§ **Problem requirements**:
Set down, please, the line that contains "Screen dimensions: 1145x768" and every line that follows it to the end of the records, exactly; do not include pictures.
Material provided Block Start
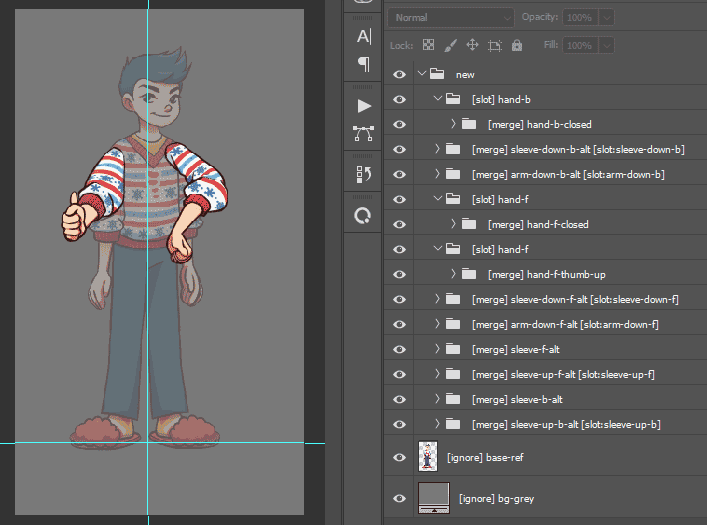
Task: Click the lock position icon
Action: click(472, 45)
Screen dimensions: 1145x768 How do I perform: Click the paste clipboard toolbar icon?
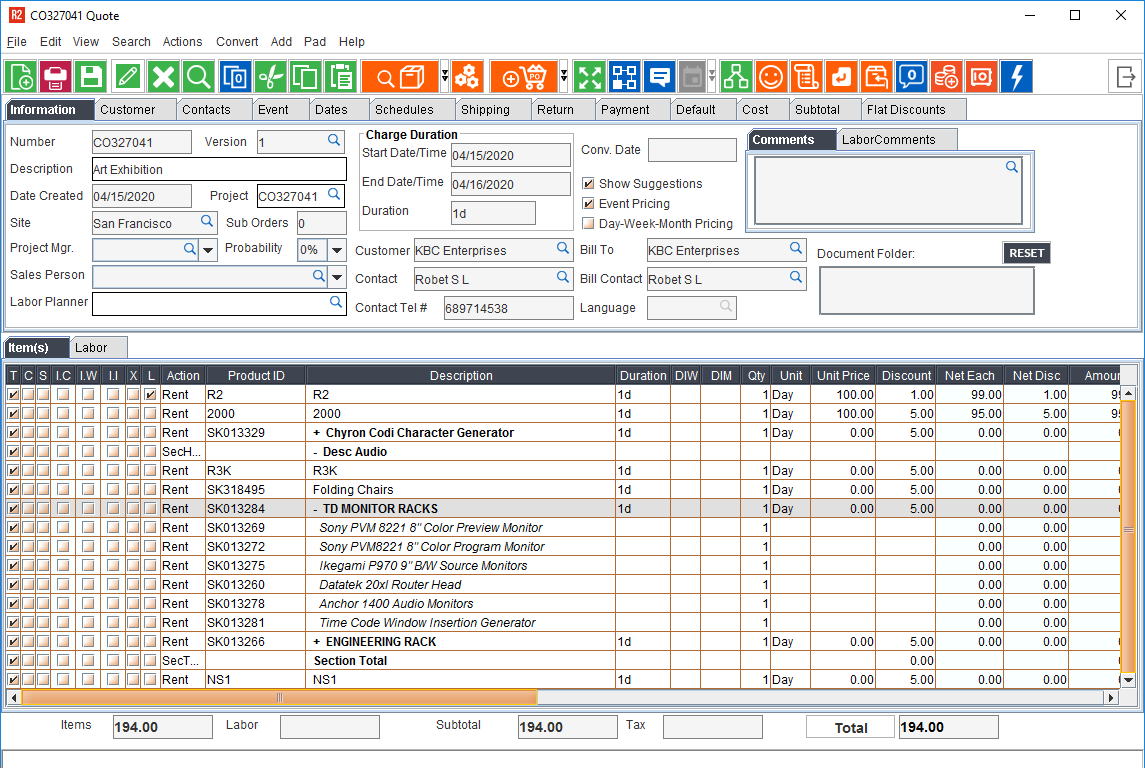coord(341,77)
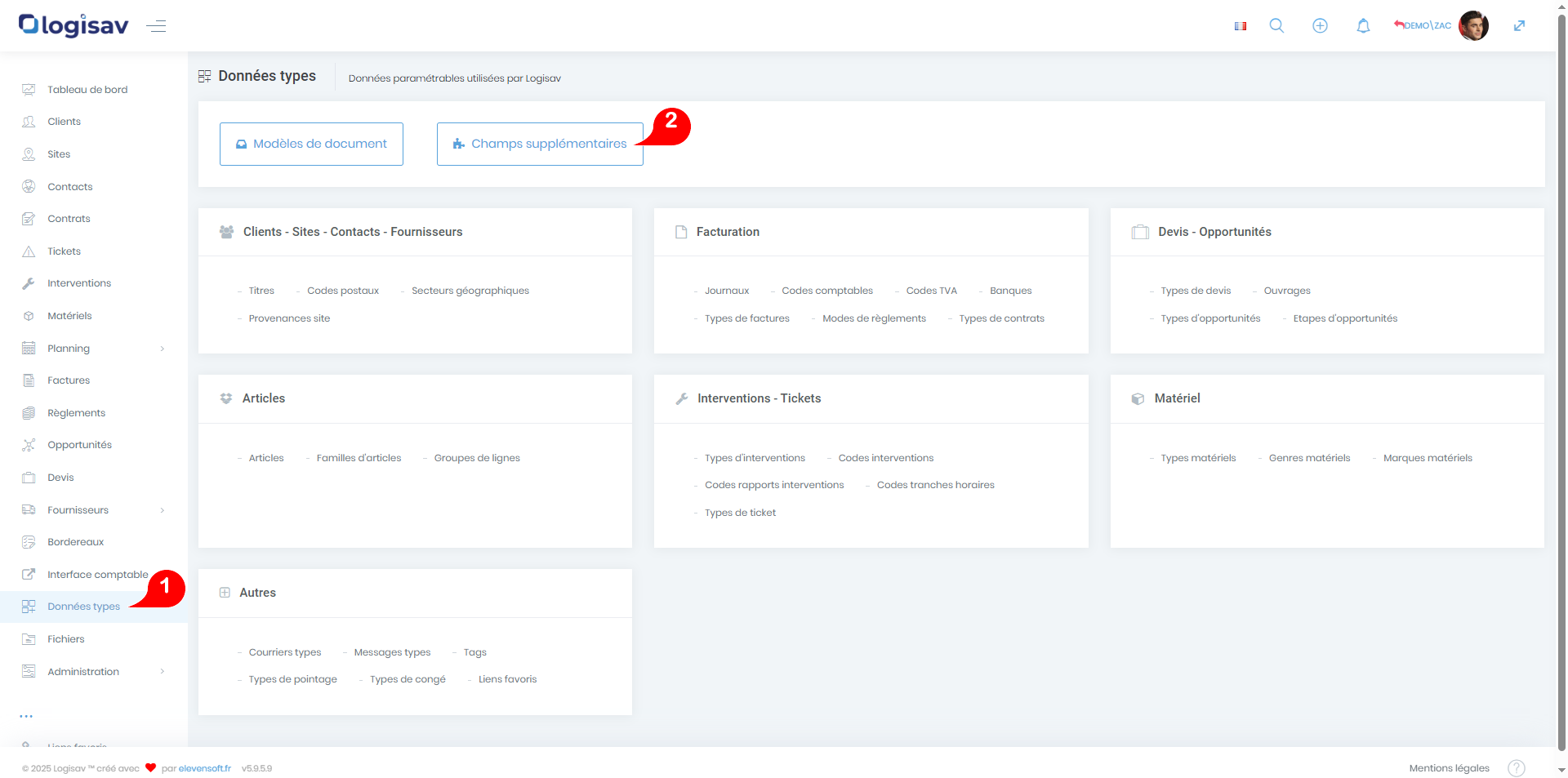Expand the Planning submenu chevron
The width and height of the screenshot is (1568, 778).
click(x=163, y=349)
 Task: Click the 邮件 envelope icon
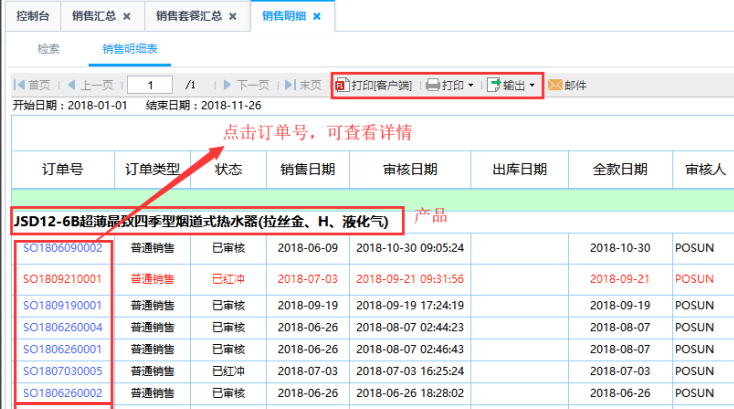(555, 85)
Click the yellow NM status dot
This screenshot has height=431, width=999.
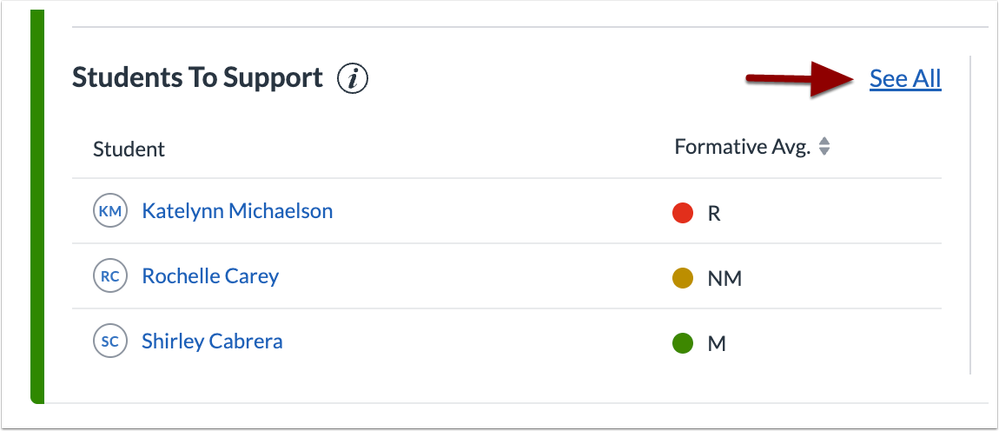683,278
Material provided Block End
§ **Exercise answer**:
Screen dimensions: 1145x768 How do I perform: Click the paste clipboard toolbar icon?
coord(341,77)
Expand the Planning submenu chevron
The width and height of the screenshot is (1568, 778).
click(x=163, y=349)
 Task: Click the 邮件 envelope icon
(555, 85)
Click the yellow NM status dot
This screenshot has height=431, width=999.
683,278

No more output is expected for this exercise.